Re: [patch 5/5] elf: Add support for loading ET_CKPT files

From: Tejun Heo
Date: Wed Oct 19 2011 - 14:22:48 EST


Hello, Pavel.

On Wed, Oct 19, 2011 at 01:03:17PM +0400, Pavel Emelyanov wrote:
> > I don't think this is a good idea. We already have most of interface
> > necessary for restoring task state and there's no need to put it into
> > the kernel as one piece. If there's something which can't be done
> > from userland using existing interfaces, let's please discuss what
> > they are and whether they can be resolved differently first.
>
> The rest API we will require will look too special-purpose (like Cyrill
> mentioned the ability to set the mm's fields such as start_code, etc).

I find that quite difficult to agree with. We're talking about some
minor additions to prctl against updating exec path to do something it
was never designed to do + new binary format.

> Besides, putting a parasite code to restore the memory state will drive
> us into certain limitations. E.g. - what address range in the target task
> address space should the parasite occupy? What if we fail in finding one,
> how should we act next?

How is that different from snapshotting time? Unless the address is
completely packed, I can't see how that can be a problem.
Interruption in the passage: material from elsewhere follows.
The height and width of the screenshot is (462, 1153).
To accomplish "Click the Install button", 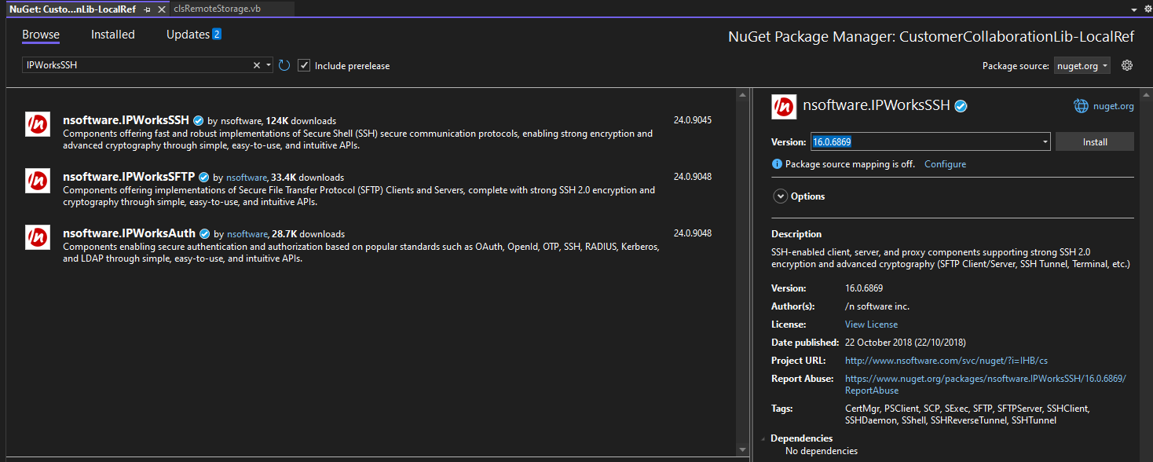I will (1094, 142).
In the
worst case, you can use the parasite to map what's not overlapping and
then let the ptracer restore the overlapping areas after parasite is
done.

> > The exec path is very intricate as it is and it would be very easy to
> > introduce security or other bugs by altering its basic behavior.
>
> Can you elaborate a bit more on this? "Other" bugs can be introduced by
> any piece of code injected into the kernel, but what about security?

exec is a pretty important security boundary. A lot of resources (fd,
VMAs, credentails) have security-sensitive policies forced across exec
boundary and there are enough places which depends on the all
resetting property of exec (e.g. no other user of thread-group wide
resources).

> > exec presumes destruction of (most of) the current process and all its
> > other threads and replacing them w/ fresh states from an executable.
>
> This is *exactly* what is expected from the restoration process.

Umm.... so why does the patch skip zapping? And if you are gonna be
zapping, how are you gonna do multiple threads?

> > I see that you removed zapping to allow restoring multi-threaded
> > process, which seems quite scary to me. It might be okay, I don't
> > know, but IMHO it just isn't a very good idea to introduce such
> > variation to basic exec behavior for this rather narrow use case.
>
> Why? Can you describe your thought on this more, maybe I'm really missing
> smth important.

Because it breaks one of the very basic assumptions - there are no
other tasks in the thread group and thus resources usually shared
among threadgroup can be assumed to be exclusive.

> > In addition, leaving it alone doesn't really solve multi-threaded
> > restoring, does it?
>
> So your main concern is about multy-threaded tasks, right? I think we can
> prepare the exec handler capable to show how this can look like.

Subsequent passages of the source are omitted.